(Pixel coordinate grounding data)

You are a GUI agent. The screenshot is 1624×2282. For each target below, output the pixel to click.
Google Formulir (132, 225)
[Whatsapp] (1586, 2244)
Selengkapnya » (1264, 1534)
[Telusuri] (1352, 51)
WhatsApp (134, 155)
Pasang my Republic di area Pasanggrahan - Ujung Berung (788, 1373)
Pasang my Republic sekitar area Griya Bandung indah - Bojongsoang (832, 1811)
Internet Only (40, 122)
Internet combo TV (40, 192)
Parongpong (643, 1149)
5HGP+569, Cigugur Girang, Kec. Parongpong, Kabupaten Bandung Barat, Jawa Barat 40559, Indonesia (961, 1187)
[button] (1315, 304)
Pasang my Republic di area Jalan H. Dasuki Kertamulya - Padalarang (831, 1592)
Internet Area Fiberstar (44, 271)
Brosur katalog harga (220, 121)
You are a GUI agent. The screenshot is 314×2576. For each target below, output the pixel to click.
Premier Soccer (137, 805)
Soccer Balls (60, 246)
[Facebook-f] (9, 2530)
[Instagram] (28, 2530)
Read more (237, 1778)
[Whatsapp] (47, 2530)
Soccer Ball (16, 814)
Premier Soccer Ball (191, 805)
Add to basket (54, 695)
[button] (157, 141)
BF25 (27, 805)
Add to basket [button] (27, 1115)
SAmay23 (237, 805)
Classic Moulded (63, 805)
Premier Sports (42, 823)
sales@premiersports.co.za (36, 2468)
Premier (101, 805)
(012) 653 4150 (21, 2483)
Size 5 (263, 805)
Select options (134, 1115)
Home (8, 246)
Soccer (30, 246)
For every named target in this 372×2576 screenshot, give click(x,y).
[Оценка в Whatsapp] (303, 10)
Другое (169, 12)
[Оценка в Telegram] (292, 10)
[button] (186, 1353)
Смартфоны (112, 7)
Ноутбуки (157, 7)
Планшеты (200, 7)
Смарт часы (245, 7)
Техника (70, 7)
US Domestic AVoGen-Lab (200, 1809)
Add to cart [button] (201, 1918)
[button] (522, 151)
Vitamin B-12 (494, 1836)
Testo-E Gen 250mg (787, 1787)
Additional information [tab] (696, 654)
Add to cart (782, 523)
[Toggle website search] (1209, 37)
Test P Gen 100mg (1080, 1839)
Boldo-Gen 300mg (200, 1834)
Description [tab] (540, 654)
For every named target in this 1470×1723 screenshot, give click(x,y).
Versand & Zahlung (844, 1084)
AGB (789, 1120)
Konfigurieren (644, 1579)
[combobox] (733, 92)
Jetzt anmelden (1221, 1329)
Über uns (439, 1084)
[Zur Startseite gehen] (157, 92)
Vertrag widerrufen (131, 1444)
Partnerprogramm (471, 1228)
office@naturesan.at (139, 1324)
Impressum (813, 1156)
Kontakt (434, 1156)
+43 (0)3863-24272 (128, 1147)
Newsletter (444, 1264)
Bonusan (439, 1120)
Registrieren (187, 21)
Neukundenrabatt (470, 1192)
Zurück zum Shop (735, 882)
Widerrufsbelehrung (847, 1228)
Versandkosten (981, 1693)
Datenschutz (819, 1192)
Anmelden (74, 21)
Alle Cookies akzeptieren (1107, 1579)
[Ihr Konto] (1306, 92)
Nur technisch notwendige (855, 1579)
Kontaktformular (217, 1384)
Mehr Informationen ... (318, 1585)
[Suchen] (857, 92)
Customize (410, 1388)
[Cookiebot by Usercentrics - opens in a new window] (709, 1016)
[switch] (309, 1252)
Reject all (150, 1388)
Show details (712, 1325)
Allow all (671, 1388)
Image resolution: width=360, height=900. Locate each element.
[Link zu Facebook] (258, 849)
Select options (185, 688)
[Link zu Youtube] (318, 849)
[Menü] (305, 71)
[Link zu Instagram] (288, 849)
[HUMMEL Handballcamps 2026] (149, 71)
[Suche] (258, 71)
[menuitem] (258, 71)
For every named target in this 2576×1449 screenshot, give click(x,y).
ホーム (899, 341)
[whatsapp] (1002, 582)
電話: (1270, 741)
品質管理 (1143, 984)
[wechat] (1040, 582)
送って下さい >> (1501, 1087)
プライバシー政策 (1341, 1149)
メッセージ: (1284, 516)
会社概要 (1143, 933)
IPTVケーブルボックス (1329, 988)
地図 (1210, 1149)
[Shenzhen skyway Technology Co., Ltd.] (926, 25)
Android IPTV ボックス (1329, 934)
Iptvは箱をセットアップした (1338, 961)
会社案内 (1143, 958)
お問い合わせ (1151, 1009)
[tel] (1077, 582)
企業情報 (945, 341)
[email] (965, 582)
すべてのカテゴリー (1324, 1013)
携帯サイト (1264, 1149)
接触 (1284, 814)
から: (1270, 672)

What you will do:
Copy every line of the data where "below" is found.

Completed task:
You are a GUI agent. The screenshot is 1624×2282. For each target below, output the pixel to click.
You are a GUI agent. The screenshot is 314×2576. For each target below, output the pixel to click.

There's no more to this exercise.